How to make a budget

Think of it as the heads-up you need to stay on top of bills and expenses – a budget, done 3 ways.

Surprises are nice, but not when it comes to your money. If you're scrambling to pay the bills each month, you would probably benefit from having a budget. Below are three methods for helping you organize and manage your monthly expenses.

Fixed and flex

The first budgeting technique involves grouping your expenses into two categories—"fixed," which are must-haves like food and utilities, and "flex," the nice-to-haves like a new watch or a day at the spa. Keeping these definitions in mind, follow the four-step process below:

  1. Gather 6 to 12 months of bank statements, receipts, and other financial records.
  2. Separate those expenses into "Fixed" and "Flex" columns.
  3. Add up your monthly "Fixed" expenses, then subtract the total from your monthly income.
  4. What's left over is your "Flex" spending money.

Although you're still dealing with the same amount of money, looking at your finances in a more organized way can help get your spending under control.

The 50/30/20 rule

Another budgeting technique is the 50/30/20 rule. It involves dividing your monthly income into three "buckets":

  • 50% (or less) goes to necessities such as housing, student loans, and utilities. These are expenses you have to pay every month.
  • 30% (or less) goes to nice-to-haves, such as entertainment, hobbies, and travel.

Activity 1: In the budget guide, how many months of bank statements, receipts, and other financial records does the fixed-and-flex method say to gather?
Activity 2: Continue the budget guide, starting right after its bullet about the 30% share for nice-to-haves.

Information:
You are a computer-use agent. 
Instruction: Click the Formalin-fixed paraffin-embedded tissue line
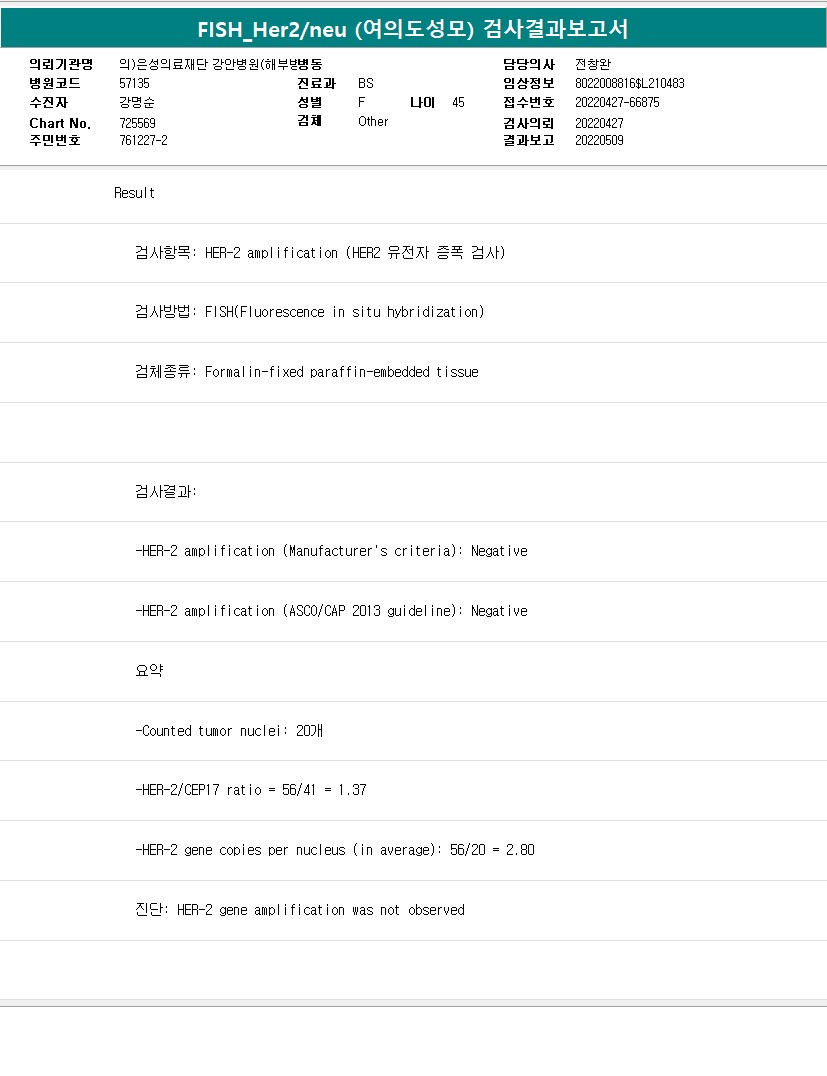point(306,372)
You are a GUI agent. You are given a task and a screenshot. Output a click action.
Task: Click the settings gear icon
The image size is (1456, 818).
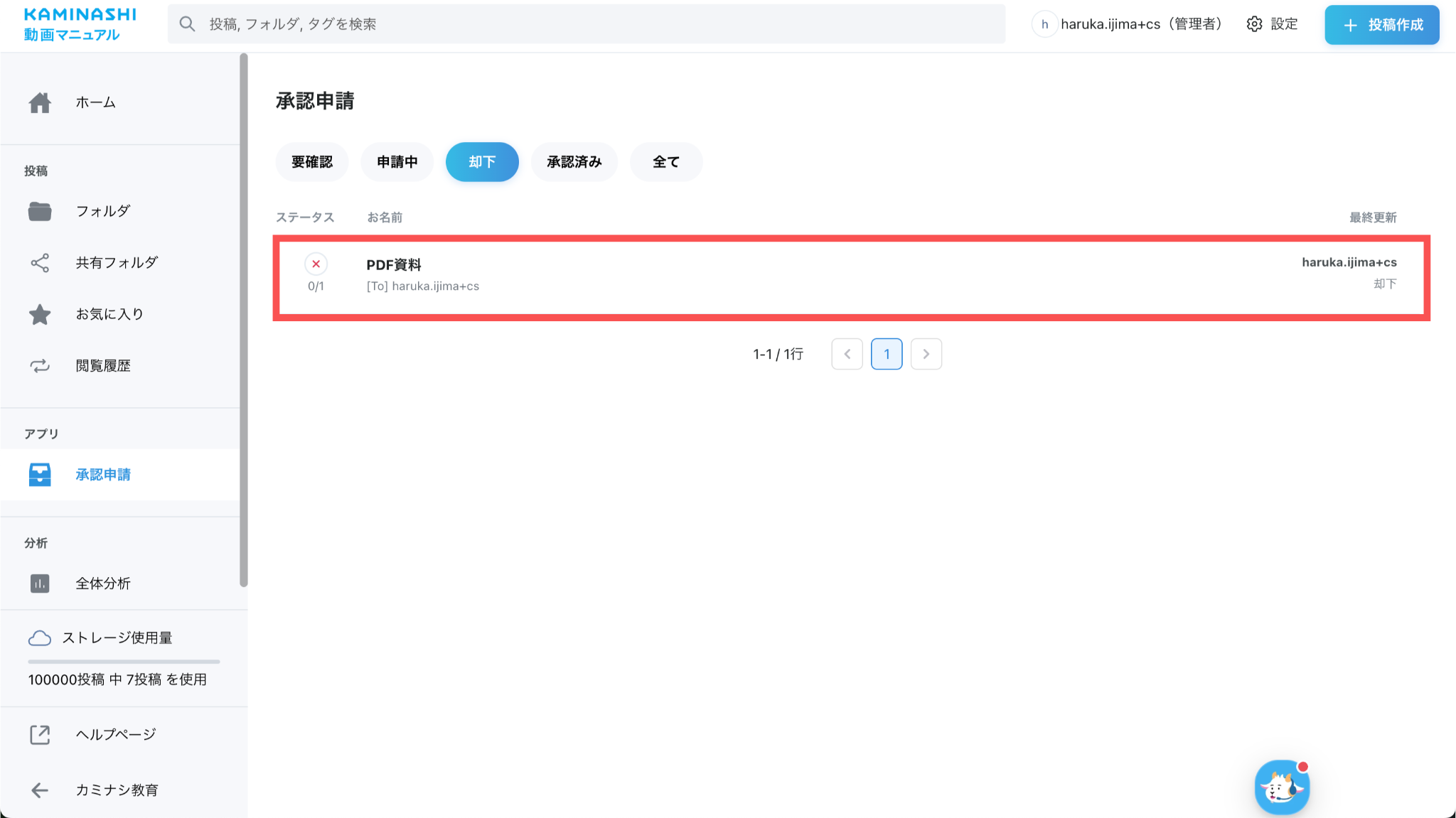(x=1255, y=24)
---
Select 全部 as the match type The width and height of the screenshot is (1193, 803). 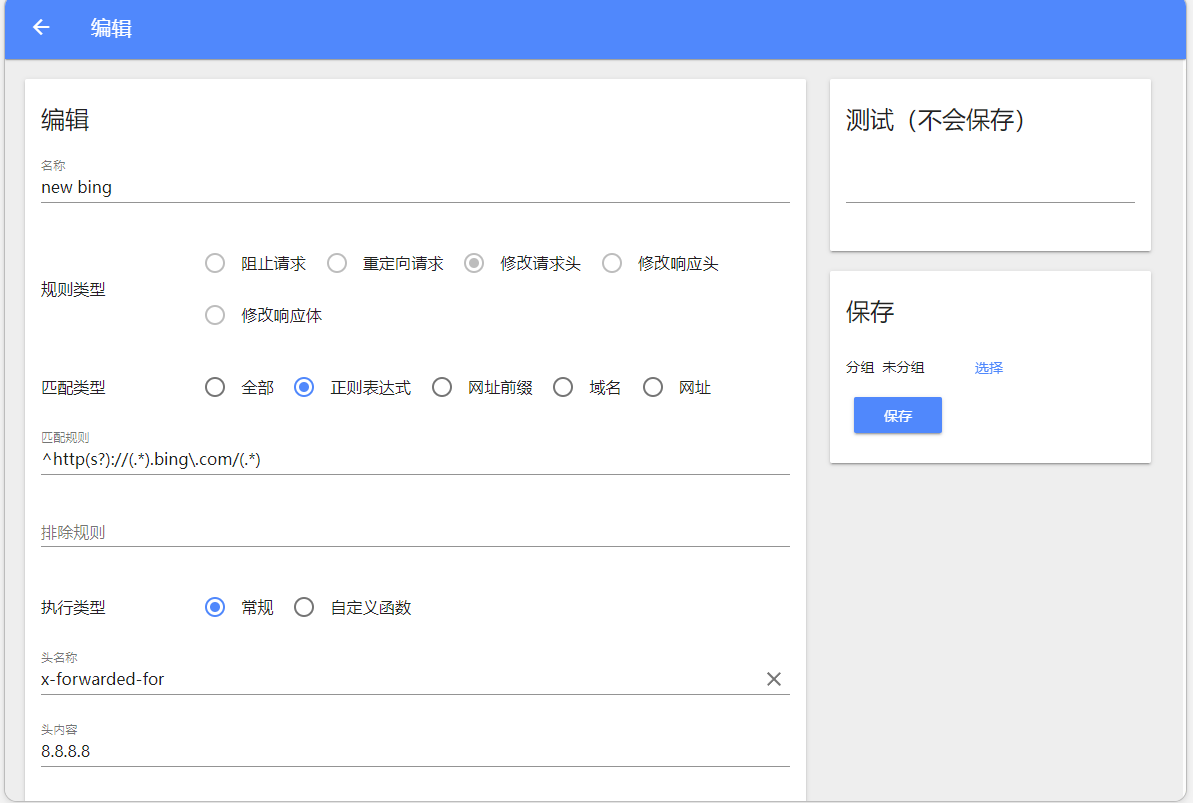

Task output 1: 6 to 12 months

Task output 2:
  • 20% (or more, if possible) goes toward savings and paying down debt.

You can adjust the 50/30/20 rule based on your short- and long-term goals, but be careful about confusing "nice-to-haves" for "necessities." Several dinners out each week and unlimited data plans may be nice to have, but they aren't essential.

Tracking

TrackingOpens PDF takes the most time, but it provides the greatest insight into your spending habits.

Use a spreadsheet, an online service or, if you prefer to go "low tech," a notebook and pen will work just fine.

First, create columns for your spending categories (e.g., groceries, gas, utilities, medical, entertainment, and child care). Add a "miscellaneous/unexpected" and a "savings" category, as well.

Next, divide your monthly income among the categories and then pay your bills/save accordingly. It's important to list all items and subtract the amount you spend in each category, so you know where your money is going. Once a category is "out of money":

  • Stop spending in that category if possible, until you get your next paycheck
  • Consider making trade-offs by moving money around from other categories

You stretch your money in many directions. Daily expenses, entertainment, life events, and long-term goals all compete for the same dollar. Budgeting can help ensure you’re covering the necessary monthly expenses, saving for the future, and—maybe—have some extra cash to reward yourself for your good work.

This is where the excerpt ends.